What a strange series so far. Let’s review:
The White Sox entered the series having lost 10 of their last 12 games going back to April 12. In those dozen games, the hitters batted .196/.263/.292, while the pitchers put up a 5.23 RA. The White Sox were shut out three times, including the last two games before entering Yankee Stadium.
In the three games against the Yankees, the White Sox have continued to do a tremendous job of not-hitting, scoring a grand total of six runs while averaging .227/.299/.278 with one home run. Despite this, they are 2-1 due to excellent pitching. Chicago entered the series with a staff ERA of 4.42. Having held the Yankees to five runs in 26 innings, they are now down to 4.11.

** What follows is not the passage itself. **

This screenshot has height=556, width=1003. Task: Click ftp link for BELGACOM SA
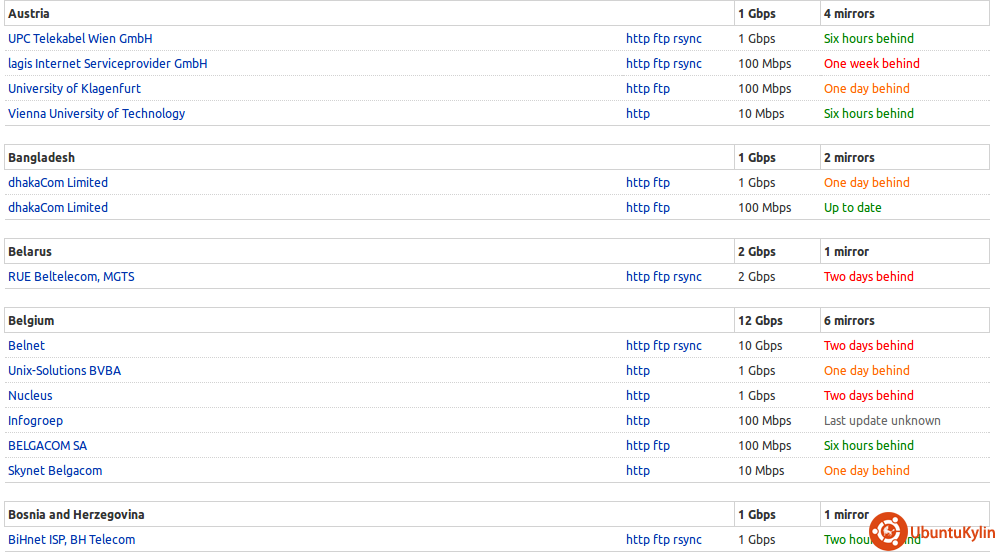661,446
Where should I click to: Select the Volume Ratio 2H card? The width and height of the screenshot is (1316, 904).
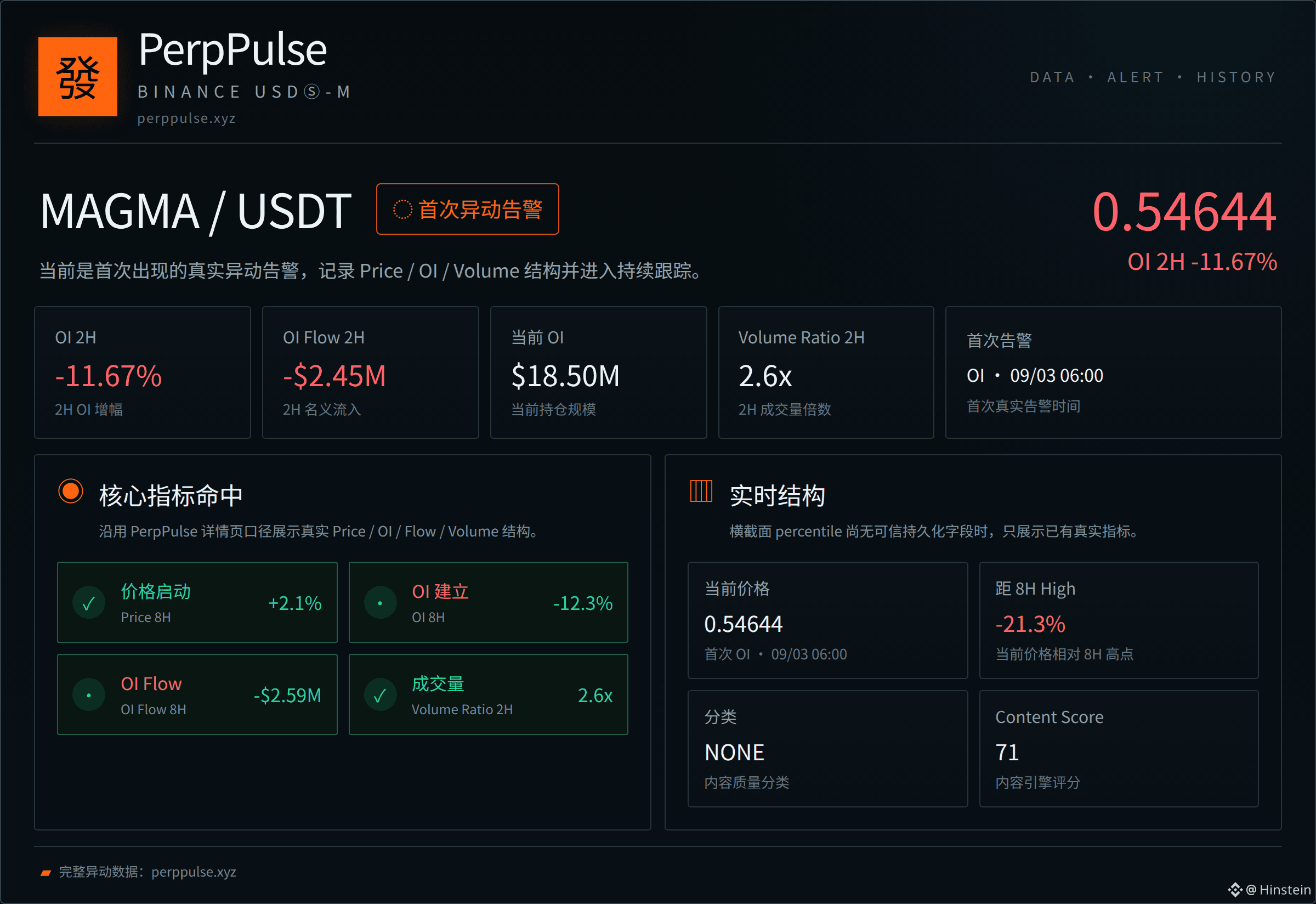[826, 372]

Without taking too much credit away from Phil Humber, Gavin Floyd, and Mark Buehrle, the Yankees’ anxious hitting has greatly aided Chicago. Far from their usual patient approach, the Yankees have drawn just six walks and struck out 22 times in 87 at-bats. They have seen just 3.7 pitches per plate appearance, which is below average for the AL this year. Know that has limited value—the Mariners are looking at more pitches than anyone right now, and a lot of good that had done them. Again, you don’t want to take too much credit away from the pitchers, who have records of strong control.
It’s never wise to get too exercised over three games—that’s the very definition of a small sample—so don’t get too worked up over the fact that the Yankees have hit .149/.213/.253 in this series. Speaking of which, I’d like to hear why Joe Girardi is giving Jeter a night off in the series finale. The Captain is one of the few Yankees who is on something of a hot streak, going 8-for-20 in his last five games. It’s all singles and it probably won’t last, so best to ride it until it’s over.
As for the pitching, I’m still troubled. Rafael Soriano’s alibis about having trouble in the eighth inning are problematic, as are Girardi’s unwillingness to take a hint and try some other roles. The neat thing about innings is that they’re all important, and it doesn’t matter when Soriano pitches as much as it matters that whenever it is, he pitches well.
The Bartolo Colon story should be made into a movie. I like Vincent Pastore from The Sopranos for the lead. As for the rest of the pitching, good to see it do well, but given just how badly the White Sox have been slumping, we have a chicken/egg situation here—are the cold because the Yankees have kept them cold, or because their lineup is just not particularly well constructed, plus otherwise good hitters like Adam Dunn are getting over injuries (to his appendix)? That A.J. Burnett and Ivan Nova were limited to all of five strikeouts makes me wonder if it’s the former.